Information for Testers
What's in the Database?
How Was Merging Done?
What's in the Database
Bibliographic data
The database is a selection of a little over a half a million records from the MELVYL and PE catalogs. Although the records were chosen to be representative, this is not a random sample. The data has been skewed a bit to include a higher proportion of records in English, and a slightly lower proportion of records from the Regional Facilities. There are records for all types of materials, for government documents, and records with CJK headings.
Authority data
Two LC authority files were loaded into this test database: LC names and subjects. Because there wasn't room to load the entire LC names file we selected only those with author names beginning with "B." For subjects we selected all subject headings that contained cross references. Both of these files date from about 1997 so they are somewhat out of date, but should suffice for this test.
How Was Merging Done?
Records were merged using a new problem written by Ex Libris to simulate the merging on MELVYL. The results will sometimes be different because the database has some differences, but in general the princples of merging should be the same:
- The purpose of merging is to bring together records for the same work, as defined in AACR2.
- Merging does not take place across formats.
- Where it isn't clear if records should merge it is best to keep them apart rather than bring them together.
Merging uses almost the same data in MELVYL-T as it does in MELVYL:
- LCCN, ISBN or ISSN
- Date of publication
- Title
- Main entry
- Country of publication code (from the 008)

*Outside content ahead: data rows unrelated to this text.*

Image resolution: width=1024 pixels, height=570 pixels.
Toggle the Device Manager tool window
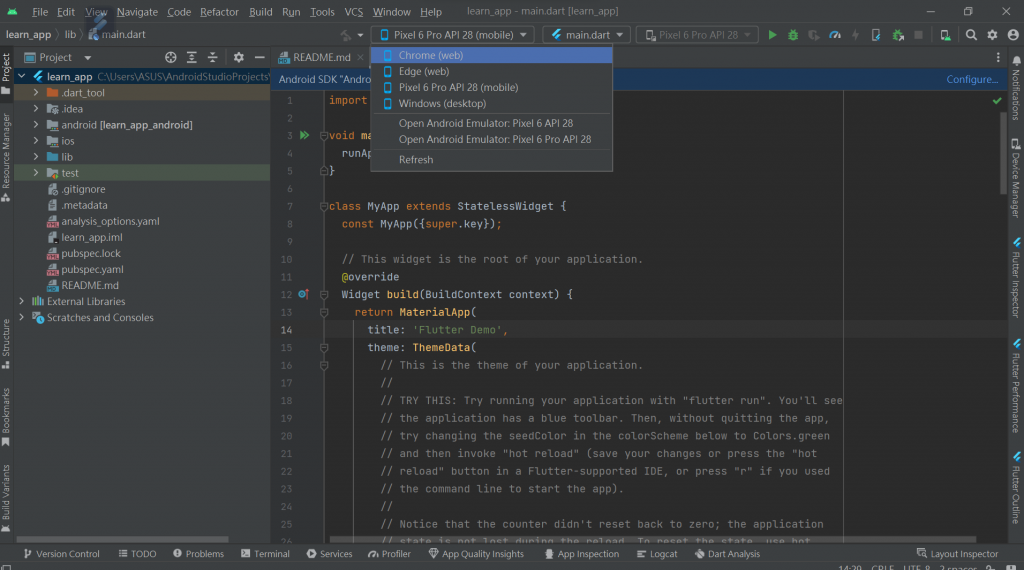click(1016, 182)
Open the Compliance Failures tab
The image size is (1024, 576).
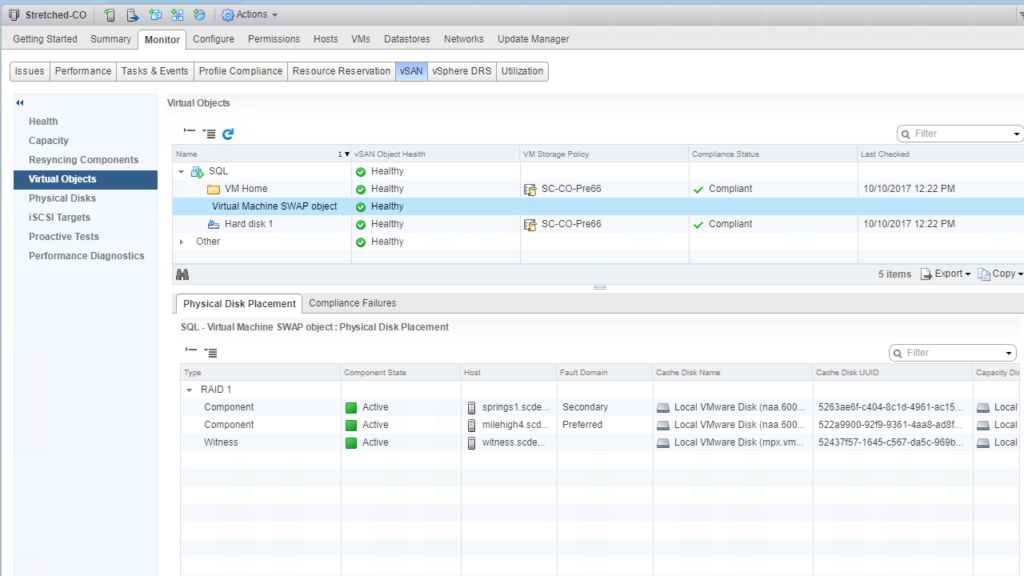(352, 303)
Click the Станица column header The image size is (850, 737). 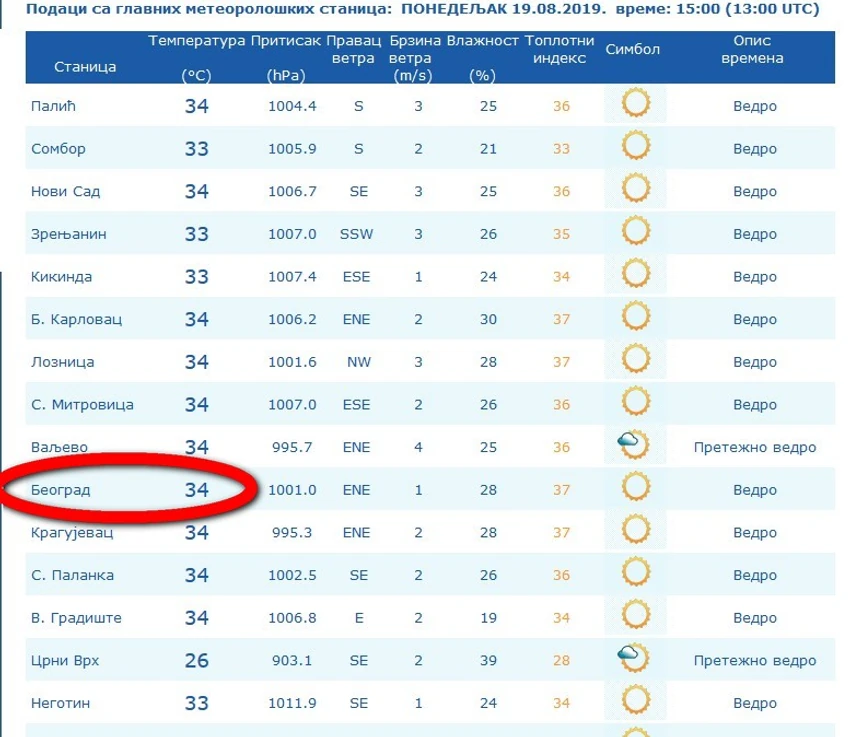pos(85,67)
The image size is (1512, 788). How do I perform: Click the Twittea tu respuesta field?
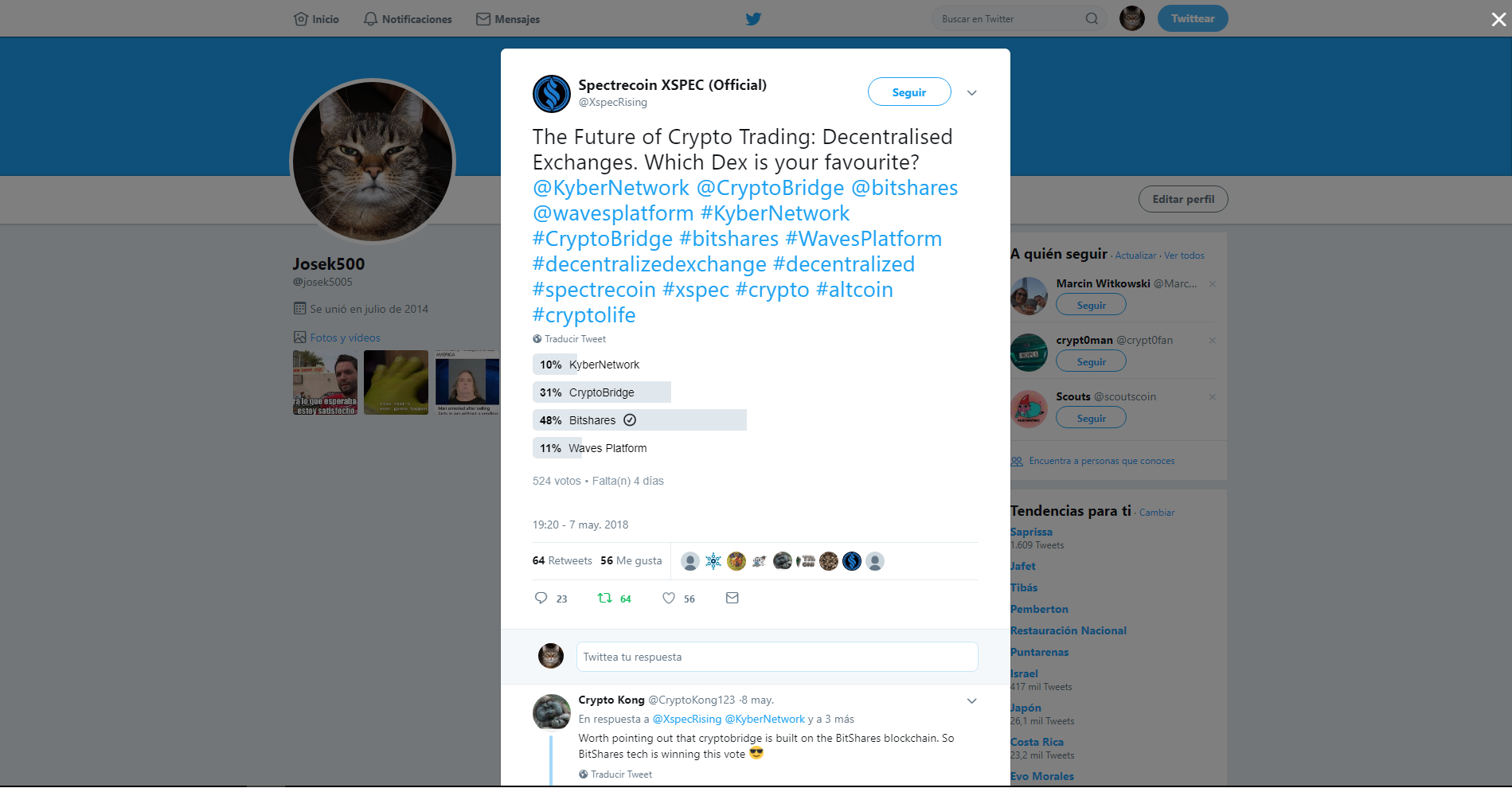coord(777,657)
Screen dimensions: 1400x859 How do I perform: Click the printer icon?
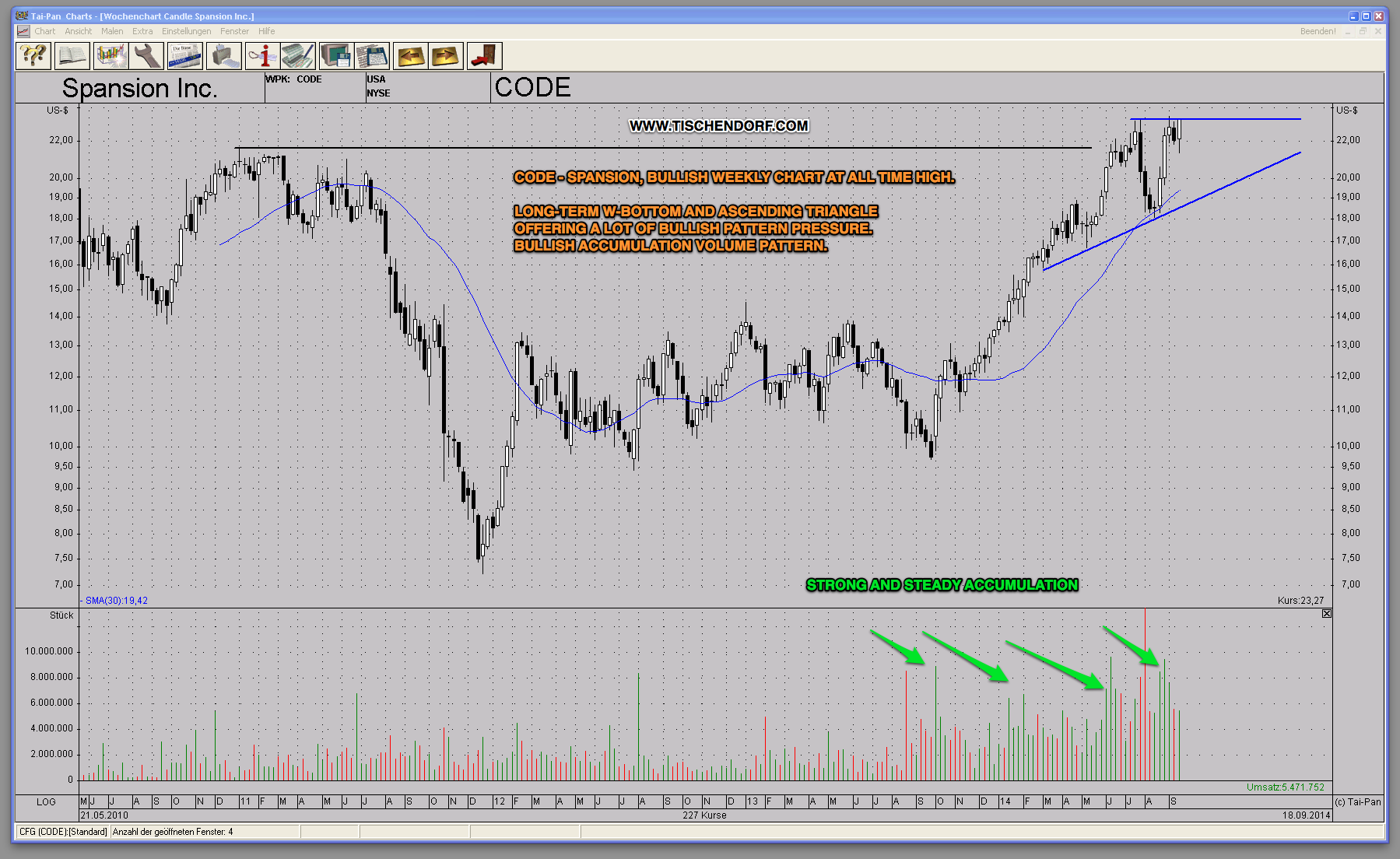click(224, 56)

- Pagination (largest number in the 300 $a)
- Place of publication
- Publisher
Merging in MELVYL-T differs from merging in MELVYL in that it does not look at the reproduction code (and therefore will not keep apart records for a print copy and a microform copy of the same item), and does not take into account the edition statement from the 250 field. The latter had proven itself to be too variable for accurate merging, and it appears that other data elements are sufficient to distinguish editions in most cases.